L’Usine Nouvelle - Quels profils ont profité de hausses de salaire en 2013 ?

Rassam Yaghmaei - Certains métiers très particuliers ont connu des hausses importantes l’an dernier, hausses qui pourraient se maintenir en 2014. Typiquement, c’est le cas du directeur d’offres digitales, des responsables de la performance CRM (customer relationship management) ou BI (business intelligence). Sur ces fonctions, on arrive à des niveaux de rémunération qui talonnent des fonctions du type directeur commercial ou directeur des systèmes informatiques. Un signe ne trompe pas : ils sont de plus en plus souvent rattachés à la direction générale.

Vous évoquez aussi une pénurie de data scientists.
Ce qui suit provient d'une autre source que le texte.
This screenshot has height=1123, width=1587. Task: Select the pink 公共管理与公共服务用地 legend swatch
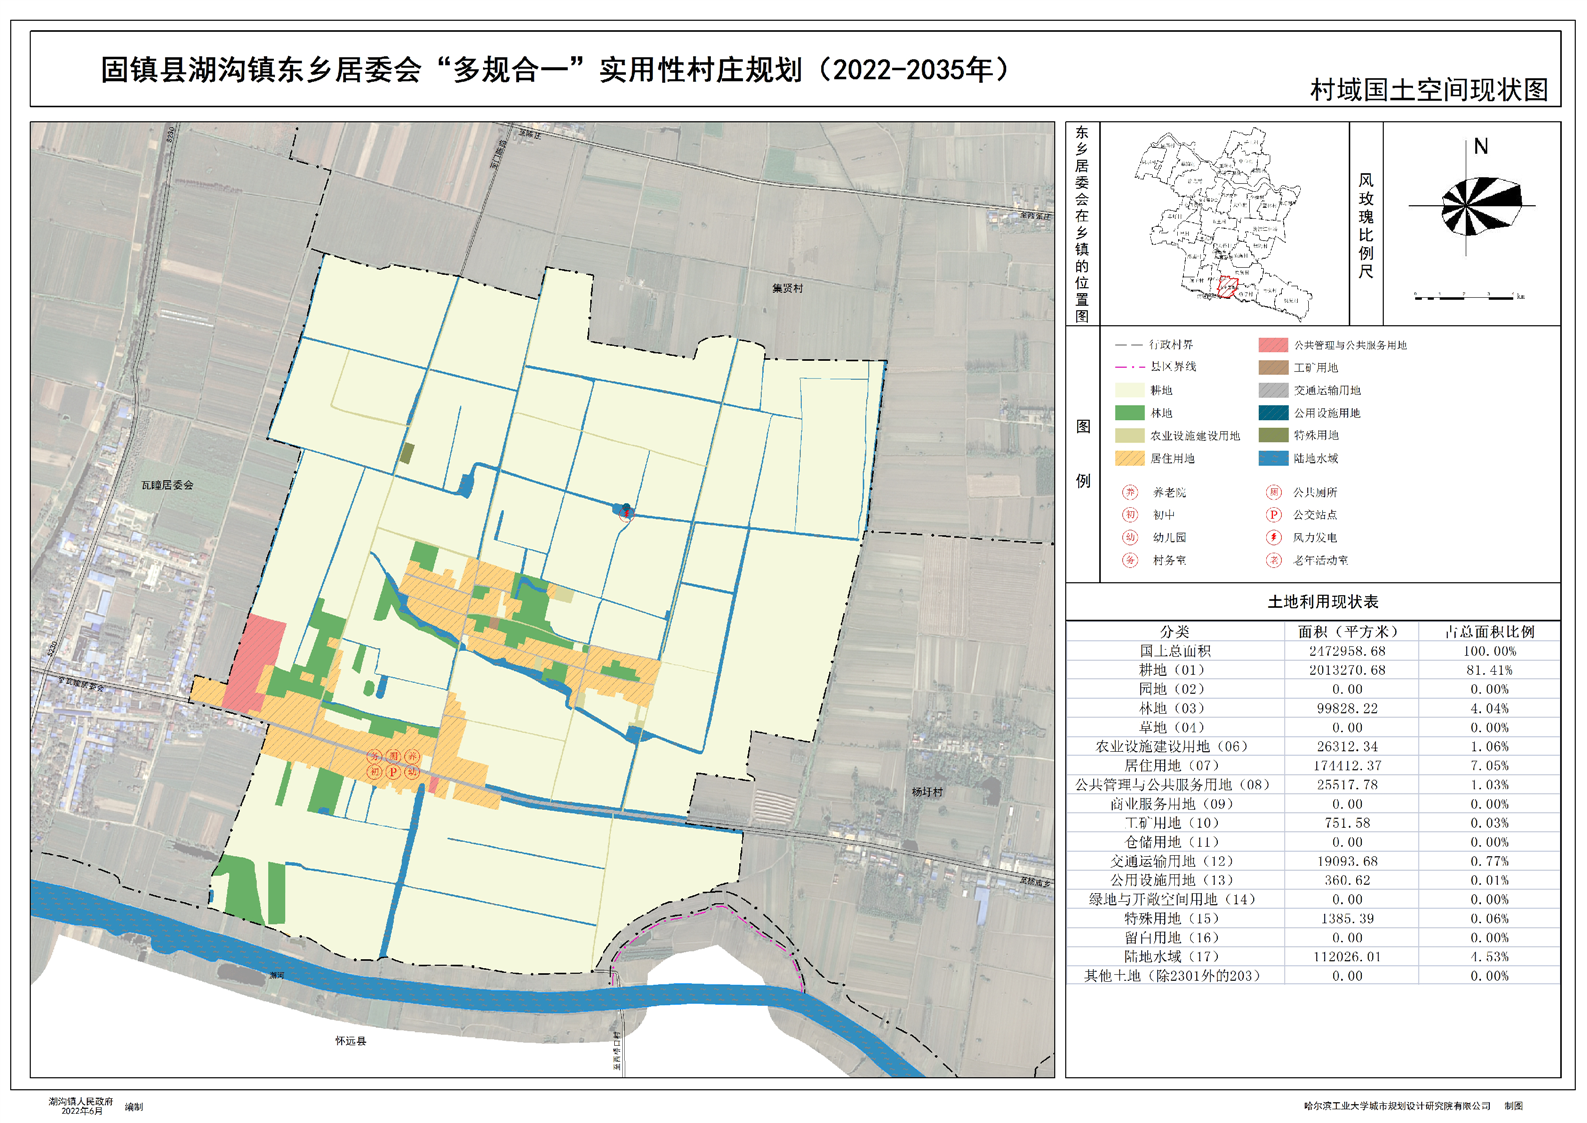(x=1273, y=345)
Qu’en est-il?

C’est une compétence dont le besoin émerge complètement. Un salarié avec 5 à 10 ans d’expérience peut espérer un salaire compris entre 70 000 et 90 000. Ce sont des profils pénuriques qui sont demandés. Le marché n’est pas immense, mais il y a un manque en France. Attention, les bons candidats doivent maîtriser la partie technique mais aussi avoir un bon relationnel. La caricature du geek asocial n’est pas la bienvenue dans les entreprises. 

L’étude que vous publiez est internationale. Le marché du travail français est-il spécifique ?

La situation française est en décalage, un peu en retard. Aux Etats-Unis ou dans certains pays d’Asie comme le Japon, ces évolutions ont commencé il y a plusieurs années. En France, on commence seulement à s’y mettre. Une école comme l’Essec  lance seulement une formation au métier de data scientists. Les premiers diplômés sortiront dans 3 à 5 ans. D’ici là, la pénurie va faire sentir ses effets et pousser les salaires à la hausse. Un bon dataminer peut tenter de devenir data scientist et obtenir 20 % de plus en salaire.

Dans ce schéma, quelle est la situation des salariés des sociétés de services ?

Ceux qui seraient restés cantonnés, spécialisés dans un domaine sans futur, peuvent rencontrer des difficultés à trouver un emploi s’ils cherchent. Mais il faut reconnaître que les sociétés de services ont développé des offres cloud, big data et ont reconverti les compétences de la plupart de leurs salariés. Ceux-là peuvent espérer profiter du développement actuel.